少し遅れて気づくぼんさんに、また少し違和感。

「最近ぼんさんボケてません?」

「そうかなー?」

そう、一ヶ月くらい前からずっとこの調子だ。病気にでもかかってるのかと思うくらい、ずっと。

「一回ネットで調べてみましょう?」

「んー、やってみよっか」

ぼんさんとは半年くらい前から同居している。違和感を感じるのも間違いでは無いはず。

「んーと、病、ぼーっとする、っと」

パソコンを覗き込むと、奇病についてまとめられたサイトがあったので、開く。すると、気になる病名をみつけた。

「ん?“虚無病”?」

ぼんさんも呟く。

「感情が徐々に消えていってしまう病気…?」

「初期症状、ぼーっとする、返答が遅れる…?ぼんさんにそっくり……」

本当にそっくりだった。

「病院いこう」

「そこまでする?」

「もちろんです、薬があるなら飲ませたいですし。ぼんさんから感情が無くなるのは嫌です」

「〜〜〜〜!」

「ふふっ」

ぼんさんがぎゅううううっと抱きしめるので、思わず笑った。


結果、薬で進行を遅らせることしかできない。ずーんと落ち込む。

「そんな顔しないのー、俺が死ぬみたいじゃーん」

「ぼんさんは死にません」

「じゃあそんな顔しないで」

ちょっとずつ変な会話になってきた。

「だって…ぼんさん…最終的には話すこともできなくなっちゃう……っ」

「泣かないの〜」

「だって…だってぇっ」

泣いてしまう。

「俺もできるだけ頑張ってみるからさ、」

だから泣かないで、と自分を気遣ってくれるぼんさんに、また泣けてきた。


一ヶ月後。ぼんさんは、泣かなくなった。<悲しい>が表せなくなってしまったのだ。催涙スプレーなど、物理的に泣かせることはできるものの、感情的に泣くことができないらしい。この前、ぼんさんが派手に転んで血がドクドクと出ていたのに、ぼんさんは泣かなかった。そこから判明した。

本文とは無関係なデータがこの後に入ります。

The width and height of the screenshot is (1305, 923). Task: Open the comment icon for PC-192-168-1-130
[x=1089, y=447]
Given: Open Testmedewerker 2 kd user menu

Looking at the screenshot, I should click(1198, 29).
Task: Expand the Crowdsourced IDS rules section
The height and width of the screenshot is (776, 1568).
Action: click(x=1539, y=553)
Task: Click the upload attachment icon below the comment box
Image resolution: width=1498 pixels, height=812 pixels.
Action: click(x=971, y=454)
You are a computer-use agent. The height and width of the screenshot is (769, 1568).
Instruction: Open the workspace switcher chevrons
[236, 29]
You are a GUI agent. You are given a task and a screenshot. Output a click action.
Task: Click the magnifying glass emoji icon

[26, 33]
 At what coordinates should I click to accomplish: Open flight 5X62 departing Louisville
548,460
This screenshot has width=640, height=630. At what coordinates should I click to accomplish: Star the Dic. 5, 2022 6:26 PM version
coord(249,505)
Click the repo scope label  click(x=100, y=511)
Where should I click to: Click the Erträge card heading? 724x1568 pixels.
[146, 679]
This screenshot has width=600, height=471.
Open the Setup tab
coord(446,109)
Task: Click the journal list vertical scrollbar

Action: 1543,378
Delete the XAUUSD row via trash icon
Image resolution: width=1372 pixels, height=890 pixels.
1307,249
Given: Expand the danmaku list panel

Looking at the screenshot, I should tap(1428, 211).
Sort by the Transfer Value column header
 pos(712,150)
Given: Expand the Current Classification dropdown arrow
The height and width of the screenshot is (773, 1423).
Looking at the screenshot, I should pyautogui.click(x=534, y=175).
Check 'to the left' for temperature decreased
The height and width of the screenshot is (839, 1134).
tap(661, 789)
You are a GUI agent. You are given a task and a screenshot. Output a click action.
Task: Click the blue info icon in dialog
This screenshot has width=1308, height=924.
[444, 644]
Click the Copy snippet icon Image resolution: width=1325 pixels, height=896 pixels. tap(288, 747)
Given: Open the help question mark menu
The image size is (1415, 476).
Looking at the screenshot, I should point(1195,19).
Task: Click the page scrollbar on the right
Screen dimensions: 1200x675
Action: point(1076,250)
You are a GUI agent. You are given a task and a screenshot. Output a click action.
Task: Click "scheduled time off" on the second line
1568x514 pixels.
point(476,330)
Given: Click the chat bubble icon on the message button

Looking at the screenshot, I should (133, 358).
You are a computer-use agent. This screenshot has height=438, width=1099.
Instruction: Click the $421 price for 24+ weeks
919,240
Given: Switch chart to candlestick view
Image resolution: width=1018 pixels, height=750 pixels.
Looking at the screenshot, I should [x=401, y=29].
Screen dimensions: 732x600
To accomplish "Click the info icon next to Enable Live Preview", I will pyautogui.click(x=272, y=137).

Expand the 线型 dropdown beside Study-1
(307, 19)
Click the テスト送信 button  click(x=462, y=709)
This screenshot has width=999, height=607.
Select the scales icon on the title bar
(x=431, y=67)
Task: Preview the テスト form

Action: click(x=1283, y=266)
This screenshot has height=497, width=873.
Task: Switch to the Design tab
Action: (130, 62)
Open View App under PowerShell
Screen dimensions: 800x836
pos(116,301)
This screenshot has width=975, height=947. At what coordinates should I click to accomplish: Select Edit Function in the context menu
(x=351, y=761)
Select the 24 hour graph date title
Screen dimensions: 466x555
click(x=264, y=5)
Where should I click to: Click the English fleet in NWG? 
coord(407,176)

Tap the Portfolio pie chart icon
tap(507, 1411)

更に一ヶ月後。ぼんさんは笑わなくなった。<嬉しい>と<楽しい>が表せなくなったのだ。笑おうとすると、歪な愛想笑いみたいになってしまう。

ぼんさんからどんどん感情が消えていく。対処法をまたあのサイトで調べるが、何も出てこない。医者もどうもできないらしくて、泣いた。

でも、ぼんさんは泣かないーーーー


俺から感情が消えていく。そのことで、最近はおんりーちゃんの元気がない。申し訳なくなってきてしまうが、謝ったらいけない感じがするので、前向きな言葉をかける事しか出来ないでいる。

実際は、感情が消えていくのではなく、感情が表に出せなくなるだけだ。でも、その方がもっと苦しい。

自分も泣きたくて、笑いたくて、楽しみたくて対処法をまたサイトで調べるが、何も出てこない。違うサイトを漁っても、世界のどこかに一人だけ、治せる人間がいるという噂のようなものしか出てこなかった。

俺は、どうすればいいのだろうーーーー


更に一ヶ月後、すごいことが起きた。なんと、ぼんさんが自然に笑ったのだ。どうか笑ってくれ、と願って脇をくすぐってみたのだ。そうしたら、笑った。これから、快方にむかっていくきがした。


一週間後、ぼんさんが次は泣いた。泣いてくれた。嬉しくて泣くと、ぼんさんも一緒に嬉し泣きした。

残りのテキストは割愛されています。